I want to train an LSTM-based RNN model for binary classification and for that I wanted to use tensorflow keras model with LSTM layers. In order to do so, I need testing input and output as well as validation input and output, which I wanted to generate with sklearns train_test_split.
def prepare_data(self, satellites):
"""
Prepare time-series data for RNN.
"""
feature_sequences = []
labels = []
for sat in satellites:
if sat.manoeuvrability is not None:
# Stack the orbital parameters as time-series features (epochs will be the time dimension)
features = np.column_stack((
sat.apoapses,
sat.periapses,
sat.inclinations,
sat.mean_motions,
sat.eccentricities,
sat.semimajor_axes,
sat.orbital_energy
))
feature_sequences.append(features)
labels.append(sat.manoeuvrability)
X = np.array(feature_sequences, dtype=object)
y = np.array(labels)
return train_test_split(X, y, test_size=0.2, random_state=42)

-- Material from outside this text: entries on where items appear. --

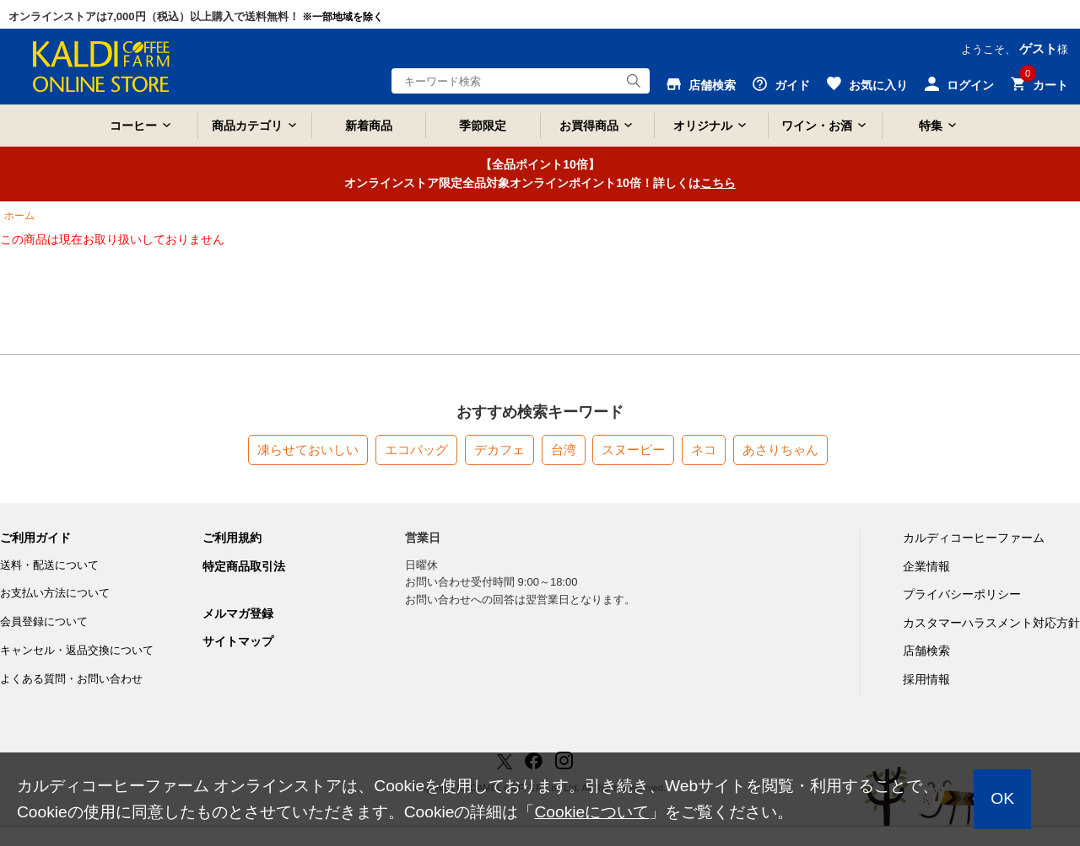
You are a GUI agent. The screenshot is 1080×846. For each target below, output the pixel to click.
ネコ (703, 449)
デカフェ (499, 449)
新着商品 (368, 125)
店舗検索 (926, 650)
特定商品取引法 (243, 566)
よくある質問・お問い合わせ (71, 678)
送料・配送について (49, 565)
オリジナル (702, 125)
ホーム (19, 216)
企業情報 (926, 566)
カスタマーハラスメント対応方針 (991, 622)
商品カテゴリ (247, 125)
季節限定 (482, 125)
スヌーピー (633, 449)
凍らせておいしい (308, 449)
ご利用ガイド (35, 537)
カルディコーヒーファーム (974, 537)
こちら (718, 183)
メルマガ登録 (237, 613)
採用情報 (926, 679)
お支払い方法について (55, 592)
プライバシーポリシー (962, 594)
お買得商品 (588, 125)
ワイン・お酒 (816, 125)
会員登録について (44, 621)
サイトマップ (237, 641)
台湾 (563, 449)
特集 (930, 125)
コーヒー (133, 125)
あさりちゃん (780, 449)
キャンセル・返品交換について (77, 650)
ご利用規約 (232, 537)
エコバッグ (416, 449)
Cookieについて (591, 812)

train_test_split returns me a None-Value. Removing the dtype=object cast in the argument leads me to an
ValueError: setting an array element with a sequence. The requested array has an inhomogeneous shape after 1 dimensions. The detected shape was (73,) + inhomogeneous part.

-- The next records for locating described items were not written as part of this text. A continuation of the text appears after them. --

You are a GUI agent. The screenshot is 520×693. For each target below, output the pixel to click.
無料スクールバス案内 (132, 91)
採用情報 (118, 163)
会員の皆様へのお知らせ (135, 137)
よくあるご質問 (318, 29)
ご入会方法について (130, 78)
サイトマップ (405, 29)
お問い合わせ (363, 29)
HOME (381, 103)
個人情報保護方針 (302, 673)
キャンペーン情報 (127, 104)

How do I properly form my features vector for sklearns train_test_split if I want to pass literal timeseries as arguments? The time-dependence is important in my case, so I really cant work around with manually breaking down time series to the average or something
I simplified your code to this:
def prepare_data():
feature_sequences = []
labels = []
for i in range(10):
features = np.column_stack((2*i*5, "hello")) # wrong?
# features = (2*i*5, "hello") # correct
feature_sequences.append(features)
labels.append(i)
X = np.array(feature_sequences, dtype=object)
y = np.array(labels)
return train_test_split(X, y, test_size=0.2, random_state=42)
The returned split for the features in a 3D array which it shouldn't be. Just replace the line with column_stack
and the resulting split looks better.